Preventing and Responding to Uncivil Classroom Behavior


I’ve come to a frightening conclusion that I am the decisive element in the classroom. It’s my personal approach that creates the climate. It’s my daily mood that makes the weather. As a teacher, I possess a tremendous power to make a child’s life miserable or joyous. I can be a tool of torture or an instrument of inspiration. I can humiliate or heal.

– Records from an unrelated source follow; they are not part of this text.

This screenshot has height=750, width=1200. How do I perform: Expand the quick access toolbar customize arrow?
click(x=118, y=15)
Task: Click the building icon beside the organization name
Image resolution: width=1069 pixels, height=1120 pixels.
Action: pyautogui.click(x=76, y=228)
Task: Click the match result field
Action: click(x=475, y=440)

In all situations, it is my response that decides whether a crisis will be escalated or de-escalated and a child humanized or dehumanized.


It is helpful to talk about these problems and hear what strategies other instructors use.
[Then] you don’t feel like you’re the only one.
                    


Executive Summary:  This message offers resources about classroom incivility and support for preventing and dealing with disruptive classroom behavior.   It is meant to prompt reflection.   

Behavior Problems in College?  In forty years of teaching, I never had a student refuse to talk outside class—until October 2004.  On a student paper (inside other comments) I asked (politely and privately) for a brief meeting.  In return, I got an angry explosion—and very public, in-my-face—challenge:  All you need to know is in what I wrote.  I don’t need to meet with you, I’m busy and I’m not about to do it.  (I’ve omitted expletives.)  Another student responded to a benign, private expression of concern (about attendance, in e-mail) by advising me to butt out of her business.  Whoa!  Judging from behavior I’ve seen in classroom visits (and an increasing number of anecdotal reports from colleagues) out-of-bounds behavior is unhappily common if not openly discussed.   It’s happening at universities everywhere, and not only in freshman classes.  

We work hard to create a healthy atmosphere for teaching and learning.  A single disaffected, disengaged (or downright nasty) student can disrupt a carefully crafted climate of trust and collegiality and push us off balance.  Some issues (e.g. cell phones and side talk) are trivial but irritating.  Verbal assault and other disruptive behaviors can be much more serious.  All deserve attention, and how we respond to these things is noticed by students.  Solutions are suggested by twenty years of scholarship, and we begin to address the problem by acknowledging it is real.  The problems vary; there is no fits-all solution.  An excellent, compact review and strategies that prompt preventive reflection on your teaching practice, can be found at

http://www.umfk.edu/pdfs/facultystaff/combatingmisconduct.pdf
Combatting Classroom Misconduct (Incivility) with Bills of Rights
(Linda Nilson and Susan Jackson, Clemson University)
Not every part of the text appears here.